The present invention relates to an apparatus for visualising a body, by detecting the radiation of a tracer contained in this body and consisting of positron emitters. This apparatus can be used particularly in tomography and hence for the visualisation of an organ section, in a given sectional plane.
The principle of the operation of this apparatus is based on the measurement of the radiation emitted by a tracer injected into the body or organ which is to be examined.
It is known to obtain a gammagraphic image of a body containing a tracer, by means of a camera sensitive to gamma radiation. This camera has an optical system consisting of a collimator which selects only those gamma rays whose trajectories are perpendicular to the plane of observation; the other radiation is lost and the effectiveness of such a camera is therefore greatly reduced. Moreover, visualisation of the body results from the superimposing of sections through planes perpendicular to the direction of collimation.
A camera is also known which operates on the basis of positron detection and is known under the name of the positron Gamma camera of the "coordinate reconstituting" type. In this case, a tracer consisting of positron emitters is injected into the body which is to be visualised. The positrons dematerialise almost instantaneously into two gamma radiations emitted in two opposite directions. The geometric locus of the point of emission of these two sets of radiation is therefore a straight line which is determined by two detectors. The numbers of these two detectors are recorded; by using a computer to process this information, the coordinates of the point of emission can be reconstituted. This type of camera has the advantage of avoiding the need for collimation means and thus considerably increasing the number of items of information available compared with the camera mentioned hereinbefore. In these positron gamma-cameras, the number of disintegrations registered in a specific time as coming from one point is a function of the density of the tracer at this point, thus making it possible to build up a picture of the distribution of the tracer.
However, in these positron gamma-cameras of the coordinate-reconstituting type, the detectors used are generally detectors using sodium iodide doped with thallium. These detectors are very effective, but they do not give acceptable time resolutions for measuring the travel times.

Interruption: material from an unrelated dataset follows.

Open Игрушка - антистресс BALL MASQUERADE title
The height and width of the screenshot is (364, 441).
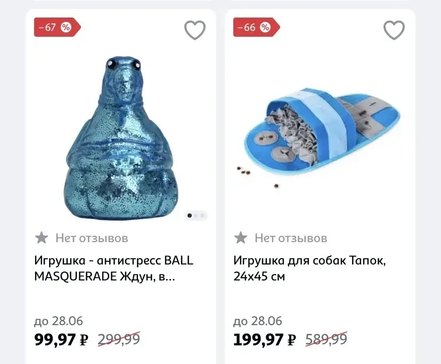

It is also known to produce a positron gamma-camera using only measurements of travel times, i.e. a camera wherein the point of emission of the gamma rays is located, on the straight line joining the two detectors, by measuring the difference between the travel times of the two sets of radiation. With this type of camera, better time resolution can be obtained, thanks to the use of plastic scintillators. However, localisation thus achieved, solely by measuring the travel times, is not sufficiently precise, unless the efficiency of the system is unreasonably sacrificed. To obtain an image the quality of which was equivalent to that of conventional positron cameras, the measuring times would have to be increased within limits which are unacceptable in the gamma photography of the human body. In fact, the shorter the measuring time, the less time it takes to treat the patient, thus making it possible to use tracers with a very short life, which are greatly preferable as regards the patient's health when an organ or part of the body is to be tomographed or visualised.